Sunday, October 20, 2013

Spike in my veins

KoRn's "The Paradigm Shift" hit stores a few days ago.  After listening to it a few times, my opinion is the album is outstanding.  Lots of old-style songs, lots of new-style songs, some dubstep... hopefully, something to please everyone.  I know I'm pleased as punch, especially with "Spike in my Veins," which features a great vocal line, a Slayer-like riff, a Mushroomhead-like keyboard accompaniment, some timely dubstep, and a great chorus.  I can't wait to see them again when they tour.



Sunday, October 6, 2013

Greed

I may or may not have ranted about this before, but in honor of our government’s failtacular shutdown, here goes.

I’m not sure exactly when the so-called American Dream mutated from “opportunity + hard work = success” into “ridiculous profits for 0.001% of Americans = thorough ass-fuckery for the remaining 99.999%.”  I do know what allows it to continue to occur unchecked, though: the “My party good, your party bad” rhetoric, our collective stupidity and refusal to understand that capitalism is a very broad term, and our government’s toothless and utterly pathetic acceptance of cronyism and lobby whoring.  I remember going absolutely bonkers when Governor Romney insisted on talking about “Chinese cheating.”  What the bloody hell is that?  I can’t stand this bullshit rhetoric of making other countries out to be cheaters and thieves when WE are the ones who empower them to do so.

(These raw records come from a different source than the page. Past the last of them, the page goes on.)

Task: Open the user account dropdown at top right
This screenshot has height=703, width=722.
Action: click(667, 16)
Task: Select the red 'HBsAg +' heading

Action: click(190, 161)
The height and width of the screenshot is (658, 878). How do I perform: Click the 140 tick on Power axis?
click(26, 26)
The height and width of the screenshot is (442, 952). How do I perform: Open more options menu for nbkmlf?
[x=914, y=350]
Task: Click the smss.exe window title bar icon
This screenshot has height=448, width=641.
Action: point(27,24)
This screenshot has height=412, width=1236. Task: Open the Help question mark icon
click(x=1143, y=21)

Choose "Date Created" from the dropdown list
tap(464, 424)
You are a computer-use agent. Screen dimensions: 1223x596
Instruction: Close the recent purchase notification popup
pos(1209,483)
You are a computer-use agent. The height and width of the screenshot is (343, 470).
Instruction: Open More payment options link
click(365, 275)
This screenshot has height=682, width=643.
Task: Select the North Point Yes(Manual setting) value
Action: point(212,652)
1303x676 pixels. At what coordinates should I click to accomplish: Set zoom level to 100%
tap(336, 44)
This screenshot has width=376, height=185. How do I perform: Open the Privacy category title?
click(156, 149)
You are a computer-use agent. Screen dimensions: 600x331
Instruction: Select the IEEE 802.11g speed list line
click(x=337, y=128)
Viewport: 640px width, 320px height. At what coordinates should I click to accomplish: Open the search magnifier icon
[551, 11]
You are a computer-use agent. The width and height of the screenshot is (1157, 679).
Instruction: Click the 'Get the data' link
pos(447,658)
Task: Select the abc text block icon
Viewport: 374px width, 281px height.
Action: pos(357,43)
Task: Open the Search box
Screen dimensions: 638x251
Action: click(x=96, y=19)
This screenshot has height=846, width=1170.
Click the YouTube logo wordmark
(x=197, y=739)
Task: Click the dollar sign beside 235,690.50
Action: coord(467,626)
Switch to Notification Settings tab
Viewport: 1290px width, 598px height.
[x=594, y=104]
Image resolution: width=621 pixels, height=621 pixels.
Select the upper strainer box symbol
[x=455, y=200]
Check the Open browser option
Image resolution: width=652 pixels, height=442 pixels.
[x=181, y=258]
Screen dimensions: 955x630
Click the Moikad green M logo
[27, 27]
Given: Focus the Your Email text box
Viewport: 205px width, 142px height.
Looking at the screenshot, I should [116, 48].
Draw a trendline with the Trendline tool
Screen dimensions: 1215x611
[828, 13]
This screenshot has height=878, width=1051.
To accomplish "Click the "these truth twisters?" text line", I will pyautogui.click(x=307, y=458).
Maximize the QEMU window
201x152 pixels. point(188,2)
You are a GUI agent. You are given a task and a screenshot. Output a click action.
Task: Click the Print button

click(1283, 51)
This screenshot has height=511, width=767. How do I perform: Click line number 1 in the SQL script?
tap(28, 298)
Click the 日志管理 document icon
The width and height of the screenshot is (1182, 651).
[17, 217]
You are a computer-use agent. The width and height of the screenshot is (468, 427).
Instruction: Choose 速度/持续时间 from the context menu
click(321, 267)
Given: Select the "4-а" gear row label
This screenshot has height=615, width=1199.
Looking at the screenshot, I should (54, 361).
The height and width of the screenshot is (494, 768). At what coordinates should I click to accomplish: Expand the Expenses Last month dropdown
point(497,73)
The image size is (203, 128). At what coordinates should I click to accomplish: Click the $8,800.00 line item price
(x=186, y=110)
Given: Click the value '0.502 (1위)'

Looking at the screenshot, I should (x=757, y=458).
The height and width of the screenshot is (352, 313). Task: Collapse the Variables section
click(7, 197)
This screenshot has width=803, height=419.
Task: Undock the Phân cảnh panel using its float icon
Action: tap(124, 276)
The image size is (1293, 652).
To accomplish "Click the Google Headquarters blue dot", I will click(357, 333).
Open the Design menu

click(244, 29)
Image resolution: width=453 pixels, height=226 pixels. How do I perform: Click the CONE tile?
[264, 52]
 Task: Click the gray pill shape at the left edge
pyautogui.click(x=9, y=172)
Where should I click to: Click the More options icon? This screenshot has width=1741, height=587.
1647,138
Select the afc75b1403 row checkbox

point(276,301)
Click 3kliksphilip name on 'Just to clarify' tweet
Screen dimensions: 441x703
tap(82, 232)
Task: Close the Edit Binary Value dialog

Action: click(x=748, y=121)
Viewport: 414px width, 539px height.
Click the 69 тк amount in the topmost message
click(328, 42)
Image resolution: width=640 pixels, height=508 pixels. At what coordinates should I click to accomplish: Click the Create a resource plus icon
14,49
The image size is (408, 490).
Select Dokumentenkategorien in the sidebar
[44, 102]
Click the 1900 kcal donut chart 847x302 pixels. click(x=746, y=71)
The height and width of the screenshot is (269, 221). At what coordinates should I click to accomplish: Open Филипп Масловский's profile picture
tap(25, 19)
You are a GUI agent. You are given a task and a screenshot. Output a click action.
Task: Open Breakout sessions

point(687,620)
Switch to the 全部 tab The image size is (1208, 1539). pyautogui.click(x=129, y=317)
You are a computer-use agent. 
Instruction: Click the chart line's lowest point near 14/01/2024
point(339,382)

Never mind the “Chinese cheating” horseshit.  The greedy pig attitude of most organizations is what’s wrong with this country.  One of roughly a million examples I could cite:  my beloved Converse, an American company with a perennially popular shoe made of rubber and canvas, manufactured in the U.S. by American workers, somewhere in North Carolina, if memory serves.  These shoes – Chuck Taylor All-Stars, aka Chuckies – used to be available for $20-$30 in stores, via catalog, on the web, etc.  Some five years ago, mega-giant Nike bought out Converse in a deal widely lauded as “a real coup” for Nike by Wall Street types.  America rejoiced.  “Capitalism at its finest!  Good for Converse for cashing in!”  Not really.  Nike proceeded to shut down the production facility in North Carolina, and Converse are now mass-produced in Vietnamese and Chinese sweatshops for roughly one tenth of the cost of manufacturing them here – and this cost includes shipping and distribution.  America rejoices still.  “Wonderful!  Trickle-down economics!  The cheaper cost will result in savings for the consumers!  Everybody wins!”  Wrong.  Finding Converse for less than $50 is an out-and-out miracle.  Thousands of Americans were laid off from work.  Vietnamese and Chinese children work outlandish hours for pennies in facilities so atrociously unsafe even the fucking rats won’t venture in.  Everybody loses... except for the Converse honchos who cashed out, and the Nike honchos who are cashing in.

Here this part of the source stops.